【10月から社会保険適用拡大】絶対に扶養を抜けたくない主婦「月給8万8000円にはどの手当が含まれますか?」
「月額8万8000円」に含まれるお金とは?
月額8万8000円に含まれるのは「基本給及び諸手当」であり、残業代や賞与、臨時的な賃金は含みません。 ●含まれない例 ・臨時に支払われる賃金(結婚手当等) ・1月を超える期間ごとに支払われる賃金(賞与等) ・時間外労働に対して支払われる賃金、休日労働及び深夜労働に対して支払われる賃金(割増賃金等) ・最低賃金において算入しないことを定める賃金(精皆勤手当、通勤手当及び家族手当) なお、月額8万8000円を年収に換算すると約106万円となることから、一般的に「106万円の壁」と言われています。
社会保険に加入するメリットとデメリットについて
社会保険に加入することで、将来受け取る年金額が増えるのが1つのメリットです。 厚生年金の受給額は収入と加入期間に左右されるので、社会保険に加入して働く期間が長いほど受け取れる年金額も多くなります。 また、健康保険に加入することで休業中の保障が手厚くなる点もメリットです。
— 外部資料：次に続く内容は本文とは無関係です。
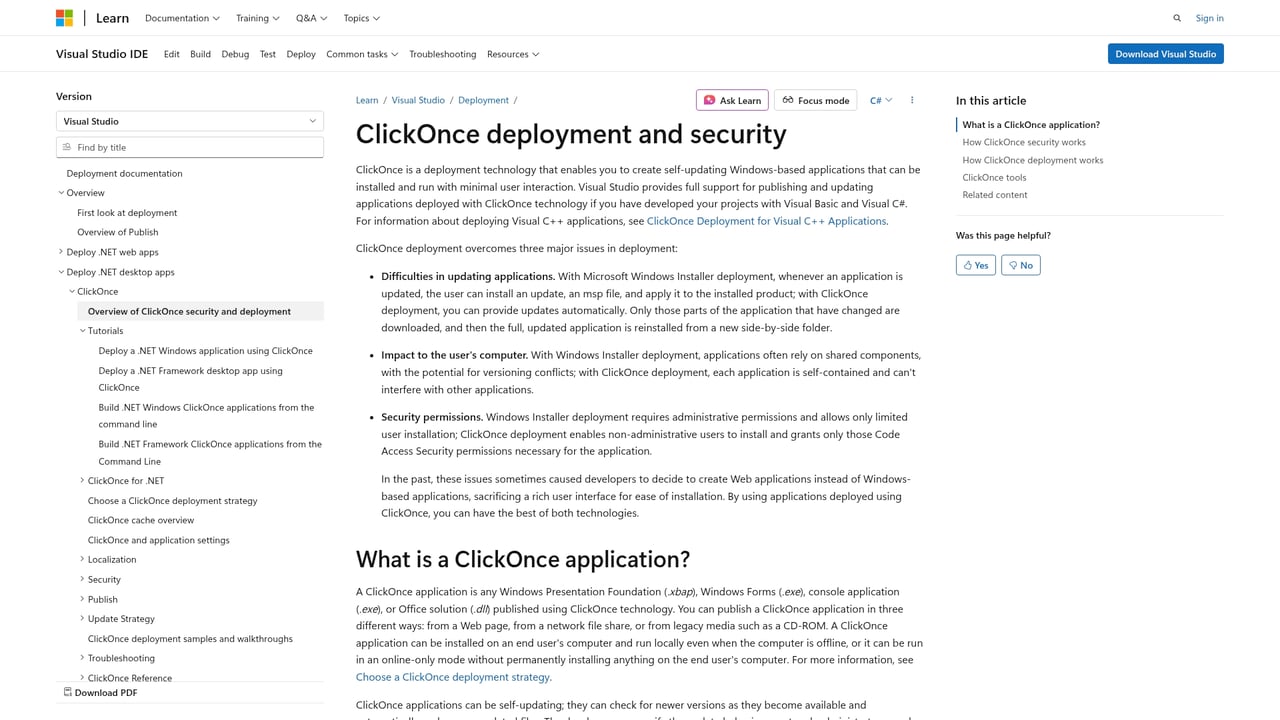The image size is (1280, 720).
Task: Click the Download Visual Studio button
Action: [x=1165, y=53]

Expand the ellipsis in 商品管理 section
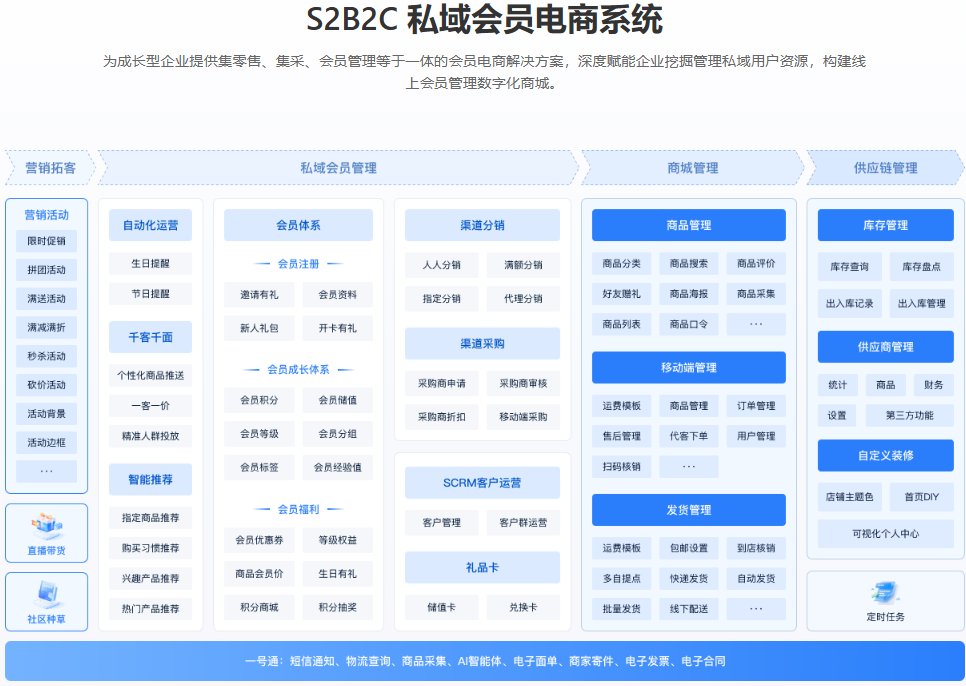[x=755, y=324]
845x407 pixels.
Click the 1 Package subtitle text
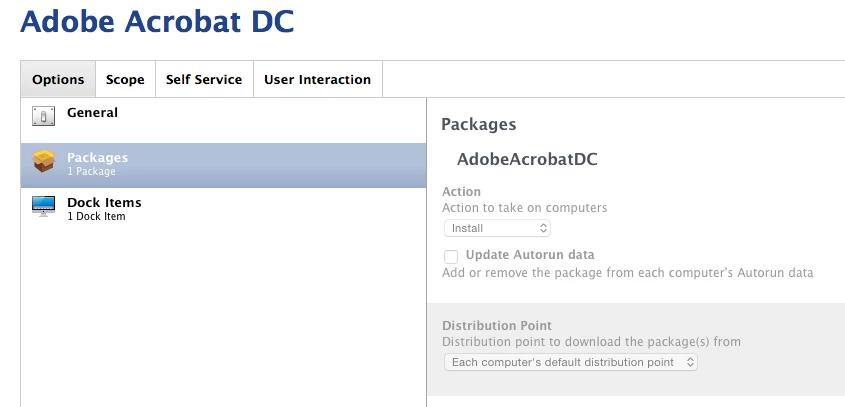coord(91,171)
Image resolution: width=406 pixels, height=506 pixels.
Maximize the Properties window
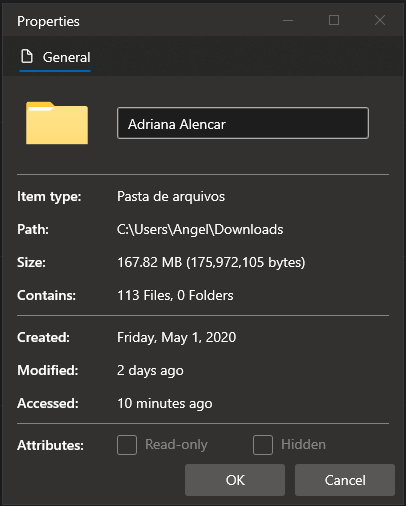[334, 20]
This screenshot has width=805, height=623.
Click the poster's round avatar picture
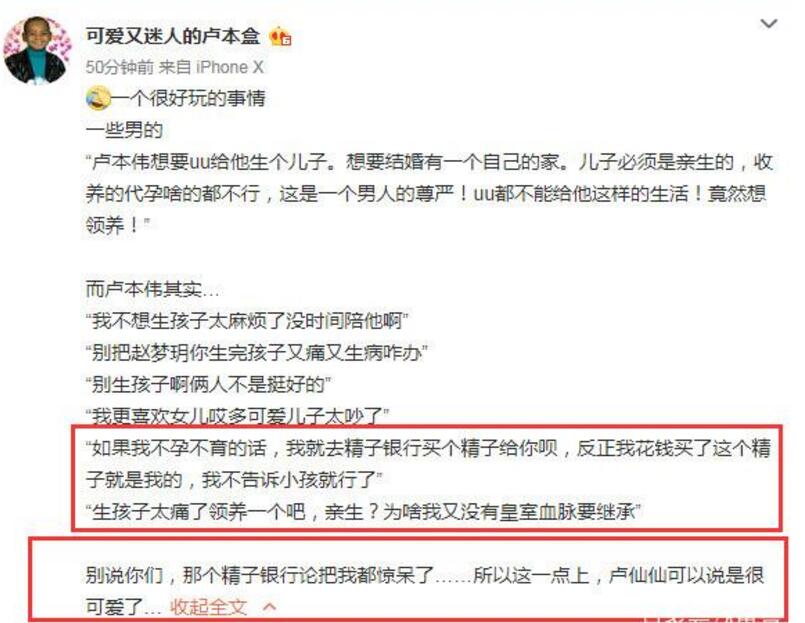click(37, 50)
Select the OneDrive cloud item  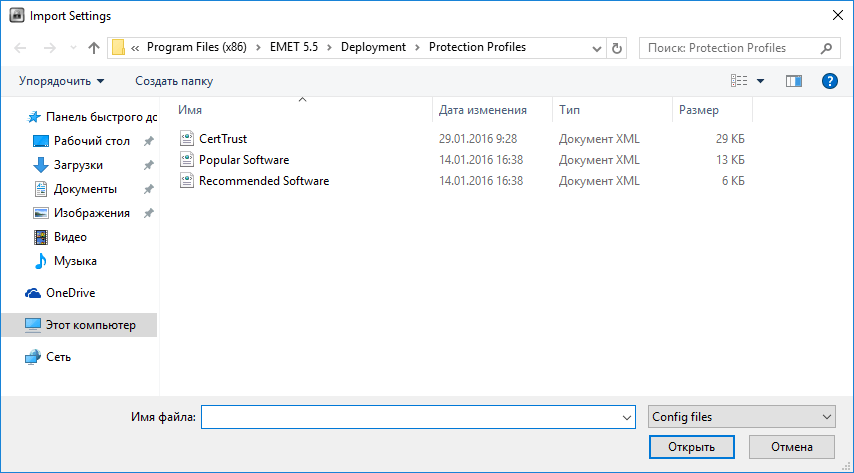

例えば、病気やケガで会社を休んだ場合は「傷病手当金」を、産休期間中には「出産手当金」を受け取れます。 一方、社会保険に加入すると新たに社会保険料を負担することになるので、加入前よりも就業時間を増やさないと給料の手取り額が減少します。 そのため、多くの方が社会保険料を負担しなくて済むように就業時間を調整し、扶養の範囲内で働くことを意識しているのです。
「年収の壁・支援強化パッケージ」について
年収の壁を意識せずに働ける取り組みとして、「年収の壁・支援強化パッケージ」という施策が政府によって行われています。 社会保険上の年収の壁である「130万円の壁」と「106万円の壁」に対応した施策で、社会保険に加入しても手取り額を減らさない取り組みや、収入が一時的に増えても扶養を外れない仕組みづくりが行われています。 年収の壁を意識して働いている方は、「年収の壁・支援強化パッケージ」の利用も含め、勤務先と相談してみるとよいでしょう。
まとめにかえて
今回解説したように、社会保険の適用範囲が「使用される従業員が常時51人以上」の企業へと拡大します。 そのため、対象の企業にお勤めの場合、これまでと同じように働いていると扶養から外れてしまう可能性があります。 どうしても扶養から外れたくない場合、就業時間を調整しなければならないケースもあるでしょう。 とはいえ、社会保険に加入することで年金額が増えたり、保障が充実したりといったメリットがあります。 それに加え、現在は「年収の壁・支援強化パッケージ」を利用できる可能性もあるので、勤務先とも相談しつつ、今後の働き方を考えてみましょう。